++++ Exercise data ++++
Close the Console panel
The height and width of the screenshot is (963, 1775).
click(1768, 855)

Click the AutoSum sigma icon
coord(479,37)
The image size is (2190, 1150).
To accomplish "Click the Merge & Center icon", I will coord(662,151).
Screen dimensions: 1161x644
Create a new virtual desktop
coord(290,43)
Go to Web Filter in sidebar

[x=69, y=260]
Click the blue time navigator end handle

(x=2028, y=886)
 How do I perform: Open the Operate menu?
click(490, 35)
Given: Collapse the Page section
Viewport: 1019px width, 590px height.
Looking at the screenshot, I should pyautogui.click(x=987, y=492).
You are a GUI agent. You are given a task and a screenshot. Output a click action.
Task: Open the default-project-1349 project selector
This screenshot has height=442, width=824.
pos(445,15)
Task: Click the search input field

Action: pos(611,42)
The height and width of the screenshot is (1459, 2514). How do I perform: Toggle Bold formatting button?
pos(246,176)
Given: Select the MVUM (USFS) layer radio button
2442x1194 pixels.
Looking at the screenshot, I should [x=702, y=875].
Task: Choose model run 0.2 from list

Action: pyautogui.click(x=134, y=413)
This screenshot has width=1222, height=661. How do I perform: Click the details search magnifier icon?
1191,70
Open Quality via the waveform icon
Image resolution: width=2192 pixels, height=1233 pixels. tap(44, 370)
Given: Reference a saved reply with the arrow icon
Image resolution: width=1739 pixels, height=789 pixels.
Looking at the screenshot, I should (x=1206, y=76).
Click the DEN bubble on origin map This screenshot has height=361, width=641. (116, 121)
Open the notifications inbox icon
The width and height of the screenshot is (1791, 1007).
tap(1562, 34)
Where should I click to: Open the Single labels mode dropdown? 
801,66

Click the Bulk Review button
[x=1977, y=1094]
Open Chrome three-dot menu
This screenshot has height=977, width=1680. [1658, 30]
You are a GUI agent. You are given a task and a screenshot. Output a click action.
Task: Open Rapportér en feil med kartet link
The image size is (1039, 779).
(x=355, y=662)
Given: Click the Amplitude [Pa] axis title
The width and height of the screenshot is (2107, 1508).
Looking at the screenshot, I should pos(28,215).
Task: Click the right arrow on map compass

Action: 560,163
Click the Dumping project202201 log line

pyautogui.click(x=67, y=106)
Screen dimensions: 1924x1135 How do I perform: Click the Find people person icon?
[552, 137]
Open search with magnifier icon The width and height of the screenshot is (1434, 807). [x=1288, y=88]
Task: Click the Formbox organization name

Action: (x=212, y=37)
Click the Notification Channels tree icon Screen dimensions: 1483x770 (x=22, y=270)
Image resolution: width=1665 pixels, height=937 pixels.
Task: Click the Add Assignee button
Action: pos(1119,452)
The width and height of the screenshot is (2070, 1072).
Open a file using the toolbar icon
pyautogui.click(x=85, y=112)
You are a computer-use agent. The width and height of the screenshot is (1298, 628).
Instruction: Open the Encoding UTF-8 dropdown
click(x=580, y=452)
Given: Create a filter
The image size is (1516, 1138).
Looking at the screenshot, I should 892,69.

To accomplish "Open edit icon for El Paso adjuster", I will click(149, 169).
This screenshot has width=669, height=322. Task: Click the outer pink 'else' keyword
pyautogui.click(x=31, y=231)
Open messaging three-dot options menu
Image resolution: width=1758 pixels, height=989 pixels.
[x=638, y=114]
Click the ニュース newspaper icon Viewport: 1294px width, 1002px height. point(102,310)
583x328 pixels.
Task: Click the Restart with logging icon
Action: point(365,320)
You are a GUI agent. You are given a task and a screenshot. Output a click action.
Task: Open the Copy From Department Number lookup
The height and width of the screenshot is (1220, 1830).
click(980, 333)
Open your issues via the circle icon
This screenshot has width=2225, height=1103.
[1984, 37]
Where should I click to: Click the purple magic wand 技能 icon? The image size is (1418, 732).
++++
### What the exercise asks
Repeat all of the data exactly.

### Written solution
Close the Console panel
The height and width of the screenshot is (963, 1775).
click(1768, 855)

Click the AutoSum sigma icon
coord(479,37)
The image size is (2190, 1150).
To accomplish "Click the Merge & Center icon", I will coord(662,151).
Screen dimensions: 1161x644
Create a new virtual desktop
coord(290,43)
Go to Web Filter in sidebar

[x=69, y=260]
Click the blue time navigator end handle

(x=2028, y=886)
 How do I perform: Open the Operate menu?
click(490, 35)
Given: Collapse the Page section
Viewport: 1019px width, 590px height.
Looking at the screenshot, I should pyautogui.click(x=987, y=492).
You are a GUI agent. You are given a task and a screenshot. Output a click action.
Task: Open the default-project-1349 project selector
This screenshot has height=442, width=824.
pos(445,15)
Task: Click the search input field

Action: pos(611,42)
The height and width of the screenshot is (1459, 2514). How do I perform: Toggle Bold formatting button?
pos(246,176)
Given: Select the MVUM (USFS) layer radio button
2442x1194 pixels.
Looking at the screenshot, I should [x=702, y=875].
Task: Choose model run 0.2 from list

Action: pyautogui.click(x=134, y=413)
This screenshot has width=1222, height=661. How do I perform: Click the details search magnifier icon?
1191,70
Open Quality via the waveform icon
Image resolution: width=2192 pixels, height=1233 pixels. tap(44, 370)
Given: Reference a saved reply with the arrow icon
Image resolution: width=1739 pixels, height=789 pixels.
Looking at the screenshot, I should (x=1206, y=76).
Click the DEN bubble on origin map This screenshot has height=361, width=641. (116, 121)
Open the notifications inbox icon
The width and height of the screenshot is (1791, 1007).
tap(1562, 34)
Where should I click to: Open the Single labels mode dropdown? 
801,66

Click the Bulk Review button
[x=1977, y=1094]
Open Chrome three-dot menu
This screenshot has height=977, width=1680. [1658, 30]
You are a GUI agent. You are given a task and a screenshot. Output a click action.
Task: Open Rapportér en feil med kartet link
The image size is (1039, 779).
(x=355, y=662)
Given: Click the Amplitude [Pa] axis title
The width and height of the screenshot is (2107, 1508).
Looking at the screenshot, I should pos(28,215).
Task: Click the right arrow on map compass

Action: 560,163
Click the Dumping project202201 log line

pyautogui.click(x=67, y=106)
Screen dimensions: 1924x1135 How do I perform: Click the Find people person icon?
[552, 137]
Open search with magnifier icon The width and height of the screenshot is (1434, 807). [x=1288, y=88]
Task: Click the Formbox organization name

Action: (x=212, y=37)
Click the Notification Channels tree icon Screen dimensions: 1483x770 (x=22, y=270)
Image resolution: width=1665 pixels, height=937 pixels.
Task: Click the Add Assignee button
Action: pos(1119,452)
The width and height of the screenshot is (2070, 1072).
Open a file using the toolbar icon
pyautogui.click(x=85, y=112)
You are a computer-use agent. The width and height of the screenshot is (1298, 628).
Instruction: Open the Encoding UTF-8 dropdown
click(x=580, y=452)
Given: Create a filter
The image size is (1516, 1138).
Looking at the screenshot, I should 892,69.

To accomplish "Open edit icon for El Paso adjuster", I will click(149, 169).
This screenshot has width=669, height=322. Task: Click the outer pink 'else' keyword
pyautogui.click(x=31, y=231)
Open messaging three-dot options menu
Image resolution: width=1758 pixels, height=989 pixels.
[x=638, y=114]
Click the ニュース newspaper icon Viewport: 1294px width, 1002px height. point(102,310)
583x328 pixels.
Task: Click the Restart with logging icon
Action: point(365,320)
You are a GUI agent. You are given a task and a screenshot. Output a click action.
Task: Open the Copy From Department Number lookup
The height and width of the screenshot is (1220, 1830).
click(980, 333)
Open your issues via the circle icon
This screenshot has width=2225, height=1103.
[1984, 37]
Where should I click to: Click the purple magic wand 技能 icon? The image size is (1418, 732).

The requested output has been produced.